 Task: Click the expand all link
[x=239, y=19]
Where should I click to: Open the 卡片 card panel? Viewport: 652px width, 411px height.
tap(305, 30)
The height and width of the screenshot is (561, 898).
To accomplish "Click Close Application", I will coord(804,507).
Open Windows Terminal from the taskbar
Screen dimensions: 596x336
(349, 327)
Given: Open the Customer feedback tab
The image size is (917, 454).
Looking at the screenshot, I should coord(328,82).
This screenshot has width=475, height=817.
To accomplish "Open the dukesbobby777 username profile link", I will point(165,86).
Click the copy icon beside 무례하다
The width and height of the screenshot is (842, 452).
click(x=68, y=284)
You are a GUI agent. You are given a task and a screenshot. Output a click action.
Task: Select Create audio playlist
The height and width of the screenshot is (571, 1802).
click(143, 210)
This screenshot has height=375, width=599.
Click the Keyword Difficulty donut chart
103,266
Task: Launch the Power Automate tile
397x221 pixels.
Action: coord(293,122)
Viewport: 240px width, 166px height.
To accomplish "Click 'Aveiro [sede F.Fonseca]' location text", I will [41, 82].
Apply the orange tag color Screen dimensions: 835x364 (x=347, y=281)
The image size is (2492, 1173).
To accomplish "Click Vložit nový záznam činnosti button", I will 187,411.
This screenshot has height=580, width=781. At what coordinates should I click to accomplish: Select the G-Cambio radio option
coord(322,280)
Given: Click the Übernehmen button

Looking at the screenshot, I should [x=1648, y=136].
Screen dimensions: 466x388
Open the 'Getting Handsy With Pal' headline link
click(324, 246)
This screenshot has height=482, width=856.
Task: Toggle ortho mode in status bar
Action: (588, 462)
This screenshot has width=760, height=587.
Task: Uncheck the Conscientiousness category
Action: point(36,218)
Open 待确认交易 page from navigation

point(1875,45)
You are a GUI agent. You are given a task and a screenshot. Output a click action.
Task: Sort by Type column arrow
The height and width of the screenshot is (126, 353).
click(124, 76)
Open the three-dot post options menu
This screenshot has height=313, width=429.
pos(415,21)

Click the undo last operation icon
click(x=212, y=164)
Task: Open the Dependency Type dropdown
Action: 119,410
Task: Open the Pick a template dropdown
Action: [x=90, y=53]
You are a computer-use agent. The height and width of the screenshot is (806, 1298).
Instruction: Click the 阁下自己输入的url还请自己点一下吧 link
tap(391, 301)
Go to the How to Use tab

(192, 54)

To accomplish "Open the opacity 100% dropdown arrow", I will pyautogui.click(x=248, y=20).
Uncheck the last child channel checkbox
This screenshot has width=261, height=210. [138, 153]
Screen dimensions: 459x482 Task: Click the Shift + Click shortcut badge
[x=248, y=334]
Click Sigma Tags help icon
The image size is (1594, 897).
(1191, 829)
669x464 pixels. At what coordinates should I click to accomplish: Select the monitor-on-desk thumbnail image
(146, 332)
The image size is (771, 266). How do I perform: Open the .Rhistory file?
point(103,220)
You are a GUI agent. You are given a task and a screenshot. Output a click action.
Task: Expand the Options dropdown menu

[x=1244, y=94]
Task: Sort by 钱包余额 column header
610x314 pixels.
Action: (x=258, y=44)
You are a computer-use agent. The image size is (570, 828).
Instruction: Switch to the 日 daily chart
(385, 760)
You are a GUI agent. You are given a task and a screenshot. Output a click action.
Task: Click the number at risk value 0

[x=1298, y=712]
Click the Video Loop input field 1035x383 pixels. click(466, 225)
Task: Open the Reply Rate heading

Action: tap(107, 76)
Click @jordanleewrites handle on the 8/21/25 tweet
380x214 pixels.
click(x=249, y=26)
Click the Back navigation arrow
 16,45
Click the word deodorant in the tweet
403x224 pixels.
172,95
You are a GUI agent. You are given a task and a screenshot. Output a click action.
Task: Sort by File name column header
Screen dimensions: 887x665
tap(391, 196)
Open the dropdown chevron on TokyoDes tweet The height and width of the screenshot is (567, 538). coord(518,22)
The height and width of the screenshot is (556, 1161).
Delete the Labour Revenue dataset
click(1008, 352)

·····

• **PROBLEM STATEMENT**
Filter the lines above down to those containing the string "coordinates", and copy each of those lines.

• **ANSWER FOR THE TASK**
This screenshot has height=580, width=781. At what coordinates should I click to accomplish: Select the G-Cambio radio option
669x464 pixels. At what coordinates should I click to accomplish: Select the monitor-on-desk thumbnail image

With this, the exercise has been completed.